►
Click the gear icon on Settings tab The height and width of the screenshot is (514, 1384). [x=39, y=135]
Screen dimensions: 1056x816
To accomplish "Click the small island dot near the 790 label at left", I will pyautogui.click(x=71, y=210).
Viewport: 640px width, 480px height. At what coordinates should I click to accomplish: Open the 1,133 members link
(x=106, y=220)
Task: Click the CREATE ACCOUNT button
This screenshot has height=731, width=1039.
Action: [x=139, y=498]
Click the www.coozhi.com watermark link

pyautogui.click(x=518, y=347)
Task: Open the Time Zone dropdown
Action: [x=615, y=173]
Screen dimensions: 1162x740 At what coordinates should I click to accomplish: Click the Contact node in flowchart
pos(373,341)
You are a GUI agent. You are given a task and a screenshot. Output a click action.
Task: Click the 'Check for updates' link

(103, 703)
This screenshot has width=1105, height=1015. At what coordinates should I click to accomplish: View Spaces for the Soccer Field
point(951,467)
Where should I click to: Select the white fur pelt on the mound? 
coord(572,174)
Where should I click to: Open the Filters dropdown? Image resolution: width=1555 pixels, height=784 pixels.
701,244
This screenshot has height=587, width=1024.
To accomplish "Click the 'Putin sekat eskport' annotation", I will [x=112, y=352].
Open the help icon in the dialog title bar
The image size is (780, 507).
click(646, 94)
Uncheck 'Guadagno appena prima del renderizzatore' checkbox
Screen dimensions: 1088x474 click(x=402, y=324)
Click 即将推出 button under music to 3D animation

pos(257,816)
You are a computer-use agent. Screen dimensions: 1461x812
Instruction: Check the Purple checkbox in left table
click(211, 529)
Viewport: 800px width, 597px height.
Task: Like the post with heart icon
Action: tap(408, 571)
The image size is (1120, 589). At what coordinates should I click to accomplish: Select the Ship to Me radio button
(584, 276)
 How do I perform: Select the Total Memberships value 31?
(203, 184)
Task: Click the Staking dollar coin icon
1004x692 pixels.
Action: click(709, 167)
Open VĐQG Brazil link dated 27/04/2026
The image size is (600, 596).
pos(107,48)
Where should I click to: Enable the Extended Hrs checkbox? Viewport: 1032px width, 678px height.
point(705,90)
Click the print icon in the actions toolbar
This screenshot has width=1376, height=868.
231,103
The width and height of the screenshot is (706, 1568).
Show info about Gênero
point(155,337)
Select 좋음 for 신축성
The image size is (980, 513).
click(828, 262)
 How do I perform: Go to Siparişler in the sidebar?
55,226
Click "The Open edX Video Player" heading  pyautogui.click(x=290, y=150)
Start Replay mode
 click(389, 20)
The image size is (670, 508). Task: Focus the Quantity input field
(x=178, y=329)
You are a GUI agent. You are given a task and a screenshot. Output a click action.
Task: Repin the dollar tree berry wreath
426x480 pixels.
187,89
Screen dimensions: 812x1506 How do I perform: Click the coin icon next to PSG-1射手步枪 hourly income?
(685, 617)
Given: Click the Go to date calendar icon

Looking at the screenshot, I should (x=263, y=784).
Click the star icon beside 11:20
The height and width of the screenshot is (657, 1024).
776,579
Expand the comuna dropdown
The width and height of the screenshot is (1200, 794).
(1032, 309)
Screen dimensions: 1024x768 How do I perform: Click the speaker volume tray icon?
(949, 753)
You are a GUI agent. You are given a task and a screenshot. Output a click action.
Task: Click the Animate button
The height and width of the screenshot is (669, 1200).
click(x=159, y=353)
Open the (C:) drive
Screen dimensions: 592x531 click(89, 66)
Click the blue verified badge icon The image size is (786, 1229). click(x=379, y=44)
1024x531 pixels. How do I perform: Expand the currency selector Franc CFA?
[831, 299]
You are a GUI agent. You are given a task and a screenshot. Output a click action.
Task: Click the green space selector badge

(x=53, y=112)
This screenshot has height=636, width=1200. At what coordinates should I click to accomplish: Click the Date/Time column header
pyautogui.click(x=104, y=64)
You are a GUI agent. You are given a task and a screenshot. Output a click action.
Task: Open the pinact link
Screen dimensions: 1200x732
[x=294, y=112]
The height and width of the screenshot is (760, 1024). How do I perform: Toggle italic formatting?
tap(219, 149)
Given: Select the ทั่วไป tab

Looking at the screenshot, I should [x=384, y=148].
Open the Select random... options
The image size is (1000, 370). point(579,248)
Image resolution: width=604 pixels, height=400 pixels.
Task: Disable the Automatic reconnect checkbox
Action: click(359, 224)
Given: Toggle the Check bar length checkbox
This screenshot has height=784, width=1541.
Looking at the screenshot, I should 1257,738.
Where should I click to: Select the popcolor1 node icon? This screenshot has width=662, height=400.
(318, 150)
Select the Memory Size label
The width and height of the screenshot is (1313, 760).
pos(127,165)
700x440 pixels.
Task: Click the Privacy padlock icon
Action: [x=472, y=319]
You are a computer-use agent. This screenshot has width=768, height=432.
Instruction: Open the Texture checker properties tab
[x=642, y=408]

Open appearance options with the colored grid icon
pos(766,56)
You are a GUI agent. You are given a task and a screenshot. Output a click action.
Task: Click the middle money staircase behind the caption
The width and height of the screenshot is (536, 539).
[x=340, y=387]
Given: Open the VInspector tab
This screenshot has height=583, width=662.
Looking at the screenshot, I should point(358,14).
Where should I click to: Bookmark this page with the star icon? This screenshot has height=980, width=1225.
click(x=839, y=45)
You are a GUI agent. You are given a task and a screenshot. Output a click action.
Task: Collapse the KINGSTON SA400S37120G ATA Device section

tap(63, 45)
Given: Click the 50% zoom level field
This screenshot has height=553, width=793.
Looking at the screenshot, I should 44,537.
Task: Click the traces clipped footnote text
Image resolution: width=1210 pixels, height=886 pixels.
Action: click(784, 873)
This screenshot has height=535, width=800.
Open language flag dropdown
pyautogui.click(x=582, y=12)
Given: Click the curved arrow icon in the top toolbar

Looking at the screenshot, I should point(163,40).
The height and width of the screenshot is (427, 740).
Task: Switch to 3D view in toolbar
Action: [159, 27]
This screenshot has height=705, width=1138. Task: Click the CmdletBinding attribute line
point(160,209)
◄
*What is required*
For each line above that carries the word "dollar", copy it out.

*Result*
Task: Click the Staking dollar coin icon
Task: Repin the dollar tree berry wreath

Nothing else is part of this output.